NGG gegen Ausweitung von Kombi-Lohn-Modellen
Gewerkschaft fordert Luxussteuer

Die Gewerkschaft Nahrung-Genuss-Gaststätten (NGG) hat eine Luxussteuer auf teure Immobilien und Autos gefordert. Das sei ein "notwendiger Akt der sozialen Gerechtigkeit", sagte NGG-Chef Franz-Josef Möllenberg der "Berliner Zeitung" (Montag).

dpa BERLIN. Ab einem Kaufpreis von einer Million Mark (511 000 ?) sollte nach seiner Ansicht eine einprozentige Steuer erhoben werden.
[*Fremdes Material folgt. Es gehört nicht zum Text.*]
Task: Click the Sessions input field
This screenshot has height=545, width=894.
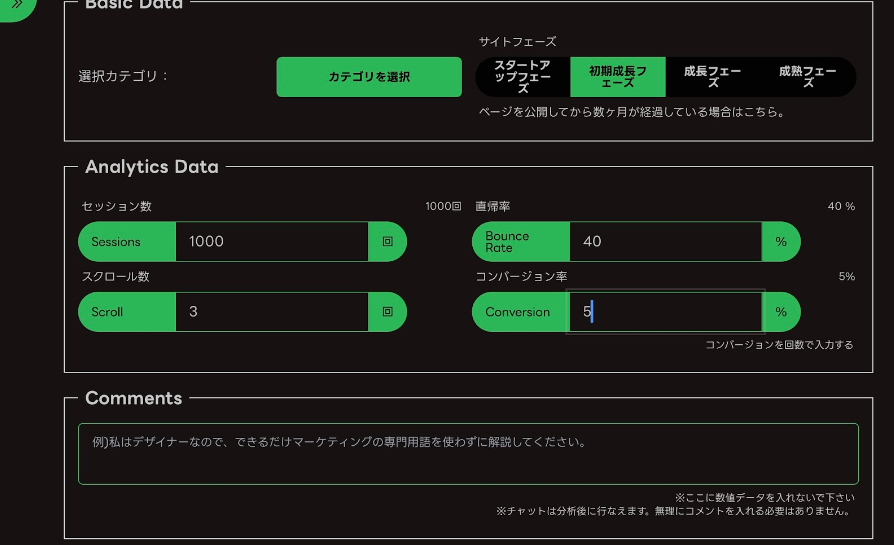Action: coord(271,241)
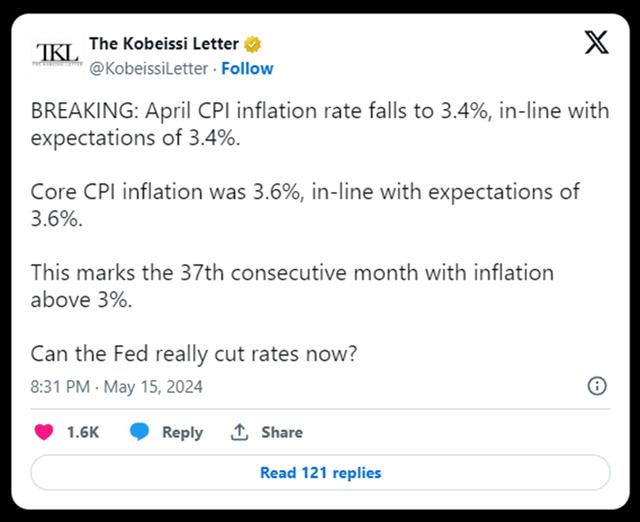Click the Reply label
Viewport: 640px width, 522px height.
(182, 432)
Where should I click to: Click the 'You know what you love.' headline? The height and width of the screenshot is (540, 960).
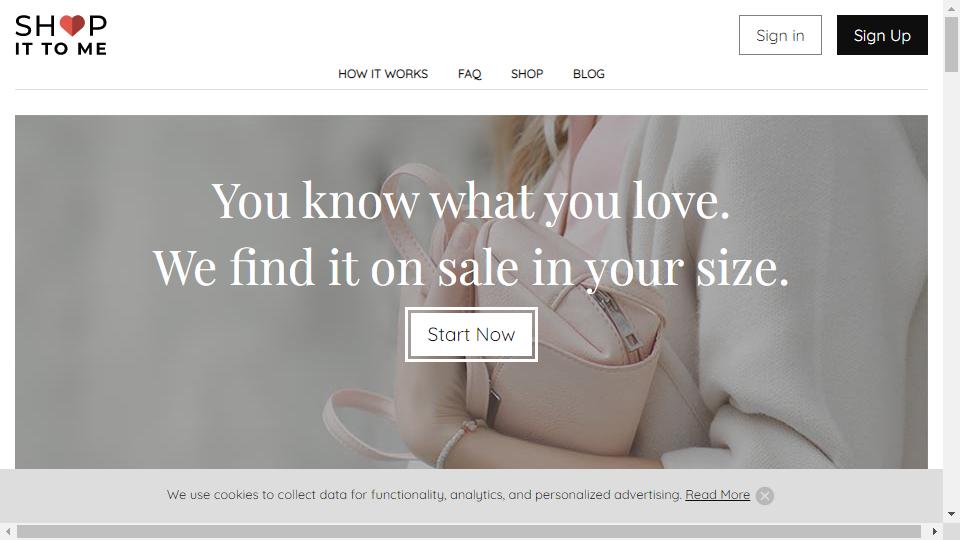click(x=471, y=200)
Bei Luxusautos solle die Steuer bereits ab einem Preis von 100 000 DM fällig werden.

Möllenberg kritisierte Pläne zur Ausweitung von Kombi-Lohn-Modellen scharf. "Beschäftigungspolitisch sind diese Lohnsubventionen der falsche Weg." Mit Kombi-Löhnen würden keine neuen Arbeitsplätze geschaffen, sondern allenfalls reguläre Stellen in staatlich subventionierte Arbeitsplätze umgewandelt und aufgeteilt. Möllenberg warnte vor der flächendeckenden Einführung von Kombi-Löhnen. Damit werde ein "neuer Subventionstopf aufgemacht, der ohne Nutzen Mill. verschlingt". Der Mitnahmeeffekt wäre viel zu groß. Ohnehin gebe es bereits einen Niedriglohnbereich.
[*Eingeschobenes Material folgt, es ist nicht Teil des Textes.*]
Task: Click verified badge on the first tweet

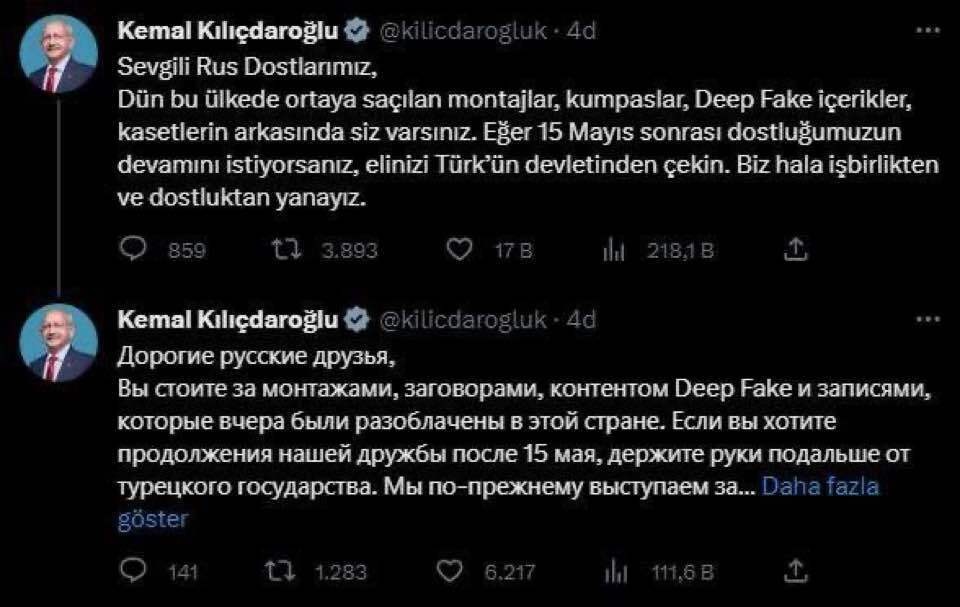Action: coord(355,31)
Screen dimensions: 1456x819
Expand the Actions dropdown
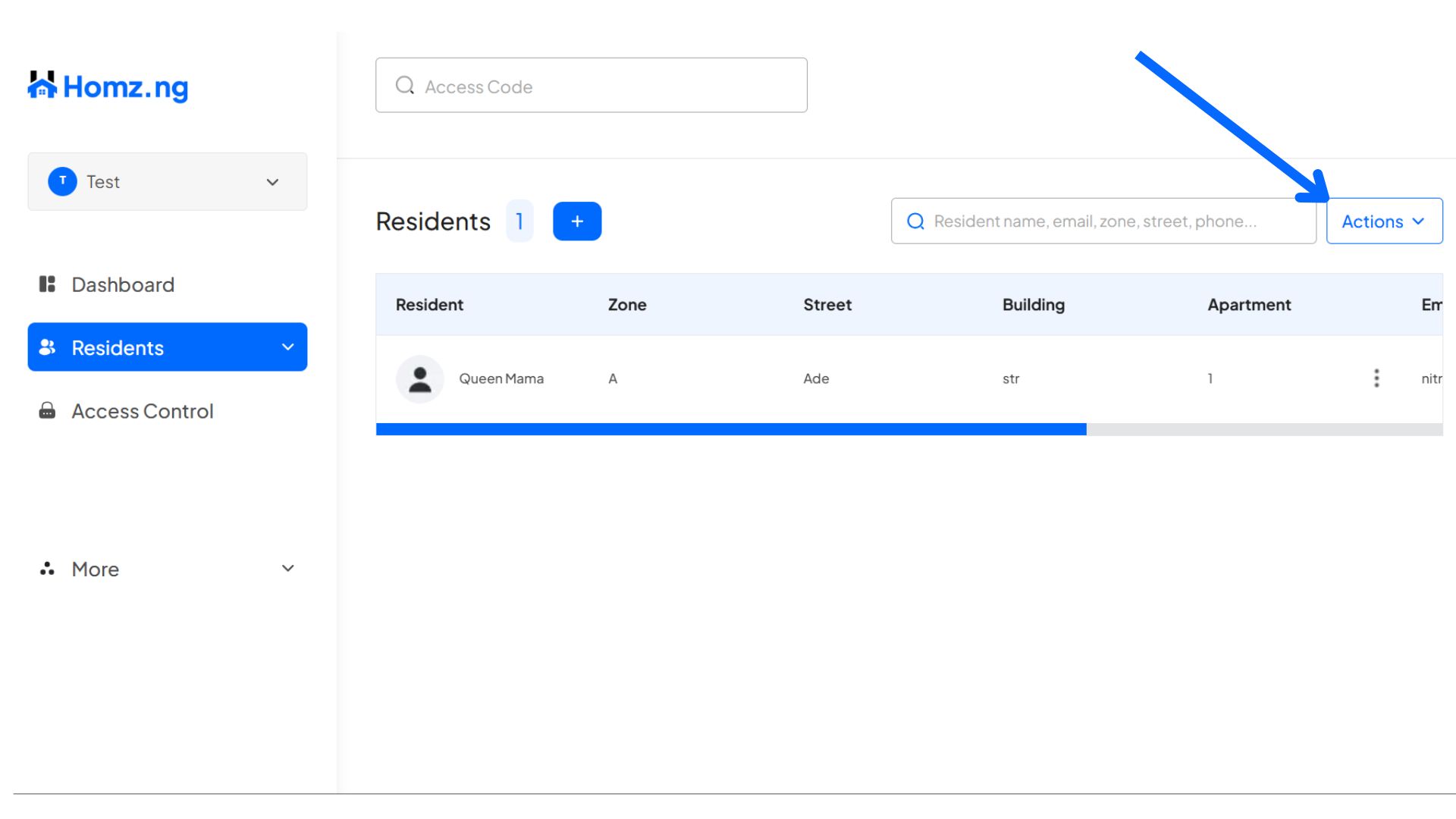[1383, 221]
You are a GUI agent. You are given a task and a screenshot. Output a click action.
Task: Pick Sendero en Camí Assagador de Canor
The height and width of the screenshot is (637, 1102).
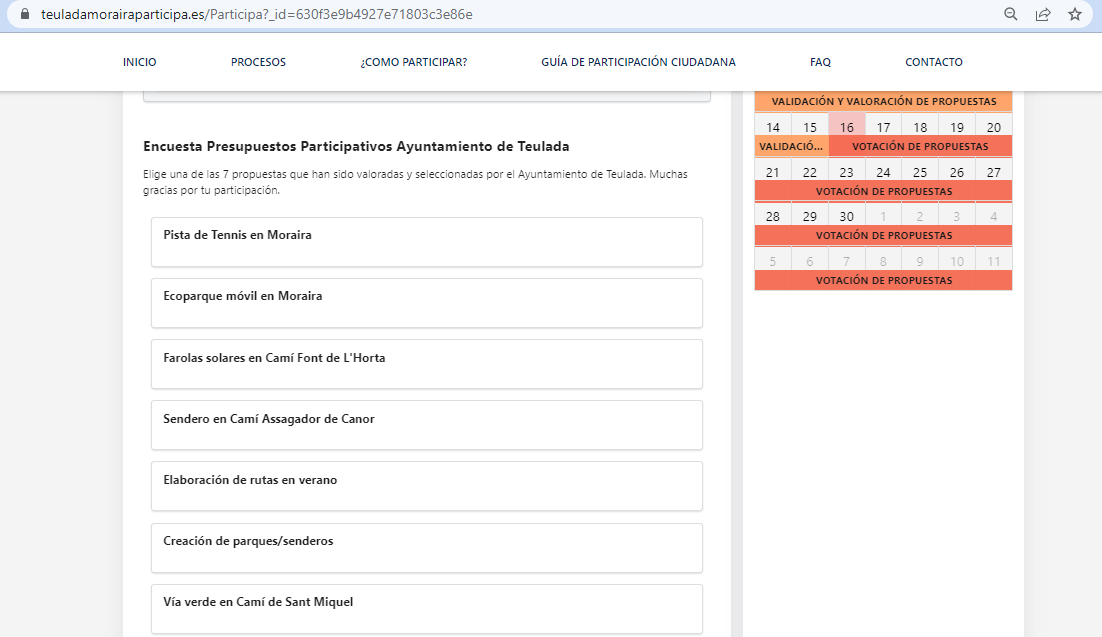coord(426,425)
Vielmehr sei zu befürchten, dass die "ohnehin nicht üppigen Tariflöhne" zum Beispiel in der Ernährungsindustrie und im Hotels und Gaststätten durch staatlich alimentierte Löhne weiter gedrückt würden. Die NGG plädiere vielmehr für die Einführung eines "gesetzlichen Mindestlohns", der allen Arbeitnehmern eine eigenständige Existenz sichere.

Um die Konjunktur in Fahrt zu bringen, sprach sich Möllenberg zudem für das Vorziehen bereits geplanter Investitionen aus. Zur Finanzierung derartiger Projekte in der Verkehrs- und Bildungsinfrastruktur müsse die Vermögensteuer wieder eingeführt werden.